Subramanian is part of the shining mecca of Indian classicalism here in the Bay, where a vastrange of artists and teachers are shaping Northern California’s arts culture, and producing an accomplished next generation of classical dancers and musicians.
She is also part of a rising movement of trans-national artists, spending half of the year in the Bay Area and the other half in Chennai.
“Still I Rise” is a dance-theatre piece. The title is inspired by Maya Angelou’s scintillating 1978 poem. Speckled with dance, spoken word, poetry, and music, in five languages, Subramanian’s piece gives voice to the controversial mythological figure of Draupadi.

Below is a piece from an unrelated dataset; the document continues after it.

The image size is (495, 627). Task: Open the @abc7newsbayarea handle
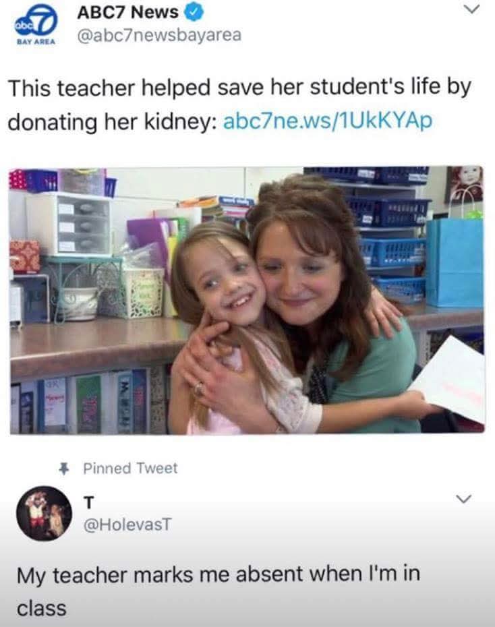(x=159, y=35)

“I will not be retelling her story,” says Subramanian, in describing her piece. Rather, this will be an attempt to “reshape” a mythological story and channel its deep relevance to our life and times today.
Subramanian’s performance style poses crucial questions towards the fight for gender justice. “I want to underline that nothing has changed since Draupadi”, she insists. “And, that she is not a forgotten myth, or worse, a myth placed on a pedestal, but is as current and relevant to today.”
“Still I Rise” will feature recorded music by Chennai-based composer Rajkumar Bharati, and a script co-written by Priya Das, creative director at Sangam Arts, and Vidhya herself. The evening will be presented by Narika, a non-for profit, Berkeley-based organization that actively works against domestic violence in the South Asian American community.
In collaborating with Narika, Subramanian felt a deep alignment with the organization’s mission and purposes. Last year alone, Narika advocates fielded over 1500 calls to their toll-free helpline, servicing the greater Bay Area. Research shows that 41% of South Asian women in America report experiencing domestic violence at least once in their lifetimes, compared to about 25% of women in the general United States population.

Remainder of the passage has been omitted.